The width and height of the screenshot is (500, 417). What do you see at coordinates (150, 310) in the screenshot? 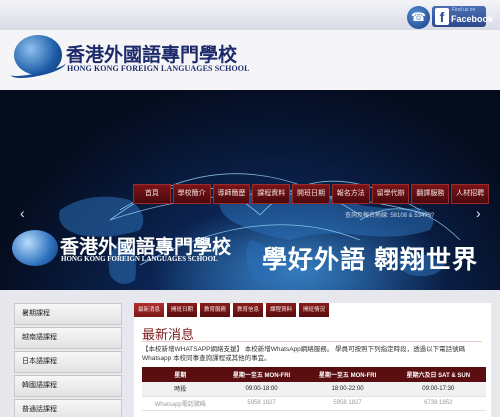
I see `tab-latest-news: 最新消息` at bounding box center [150, 310].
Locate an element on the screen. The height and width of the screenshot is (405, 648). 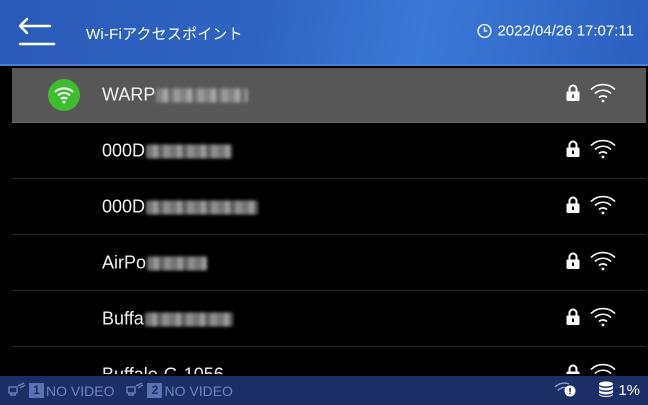
datetime-display: 2022/04/26 17:07:11 is located at coordinates (556, 32).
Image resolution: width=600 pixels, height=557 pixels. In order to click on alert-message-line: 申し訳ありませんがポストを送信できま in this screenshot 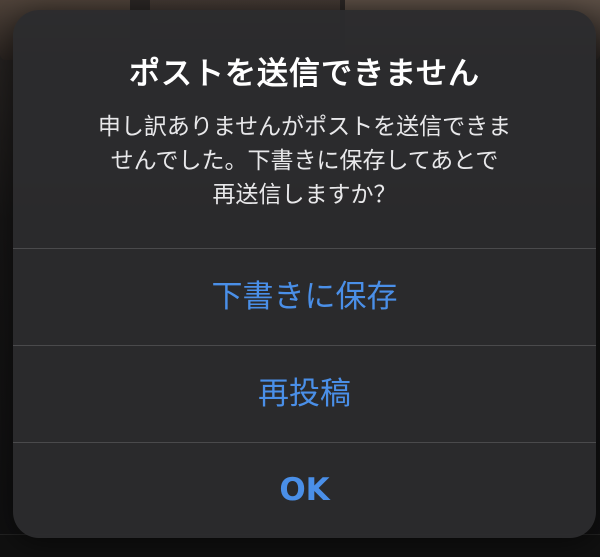, I will do `click(304, 127)`.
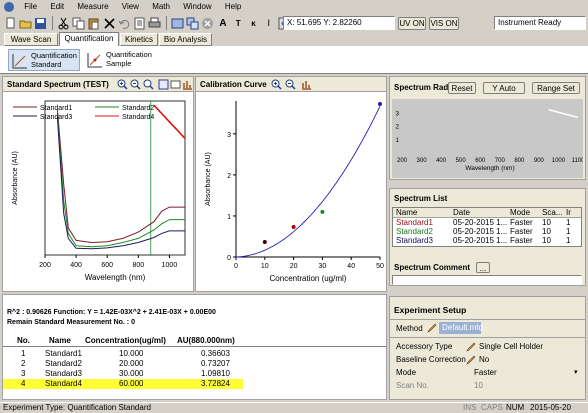 The width and height of the screenshot is (588, 413). What do you see at coordinates (30, 6) in the screenshot?
I see `menu-file: File` at bounding box center [30, 6].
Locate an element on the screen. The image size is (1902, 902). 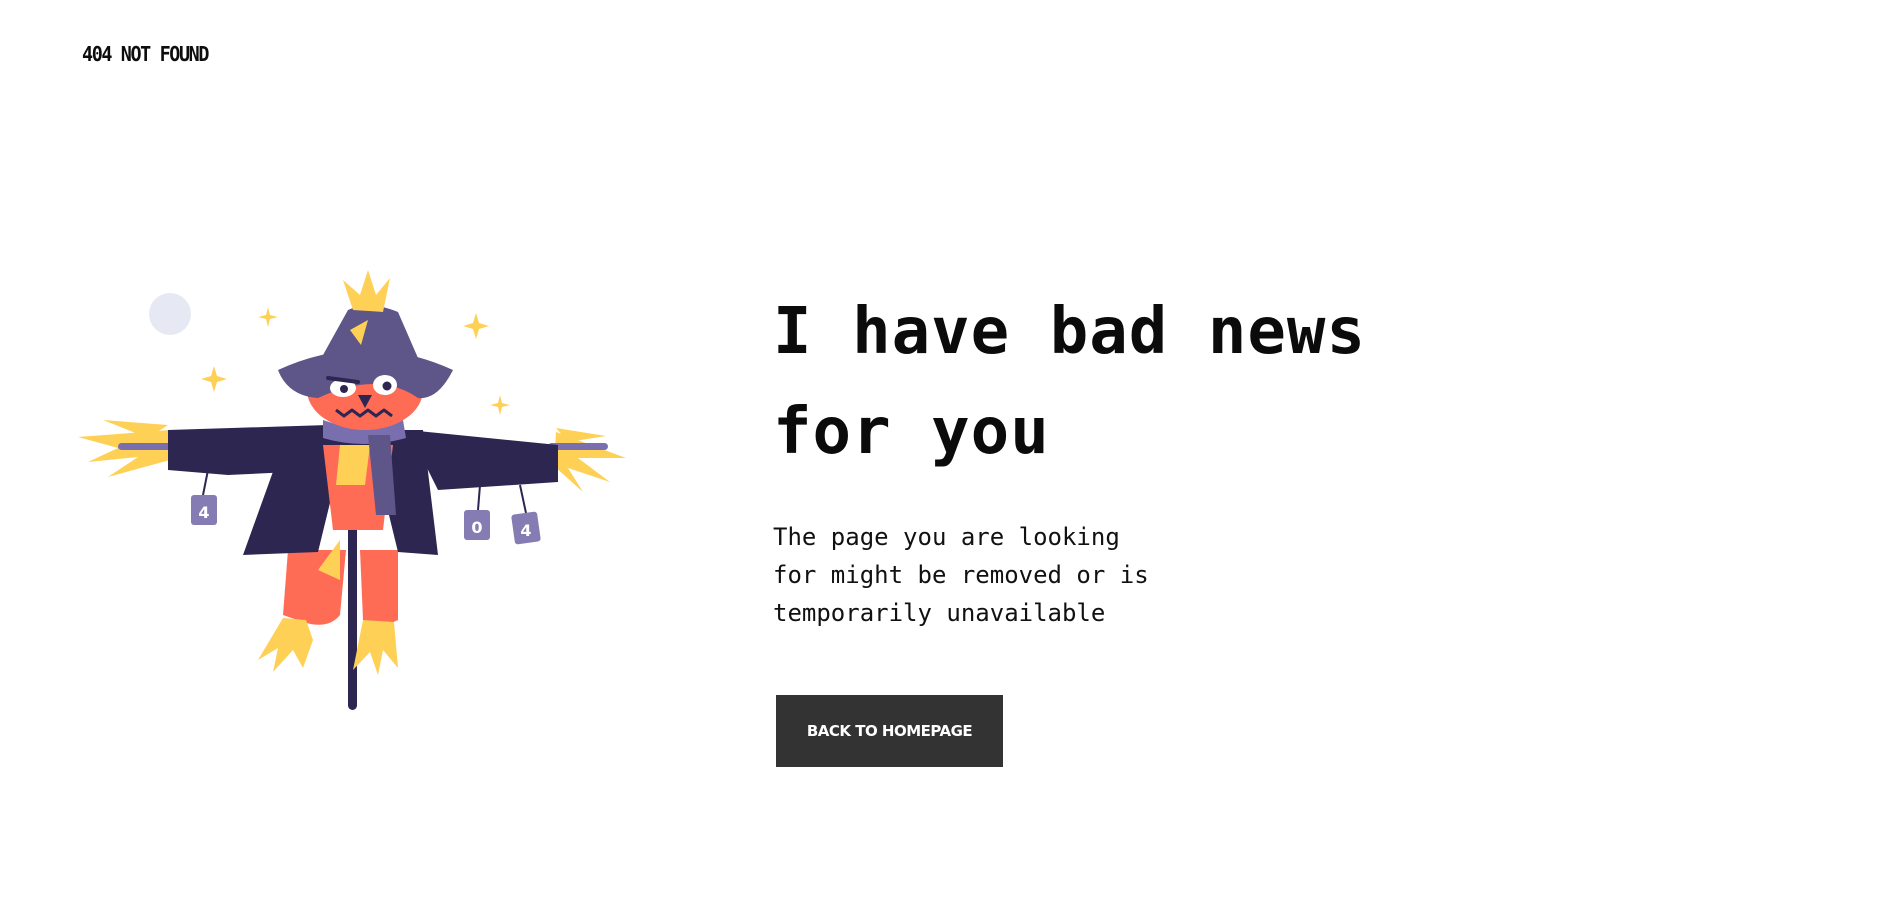
scarecrow-illustration: 4 0 4 is located at coordinates (352, 490).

§ **Try it**:
Reproduce the data verbatim, starting at the line that contains "Locate an element on the screen. The image" and ending at the last line of the data, with both ends included. Omit the pictures from your output.

§ **Solved exercise**:
Locate an element on the screen. The image size is (1902, 902). 
scarecrow-illustration: 4 0 4 is located at coordinates (352, 490).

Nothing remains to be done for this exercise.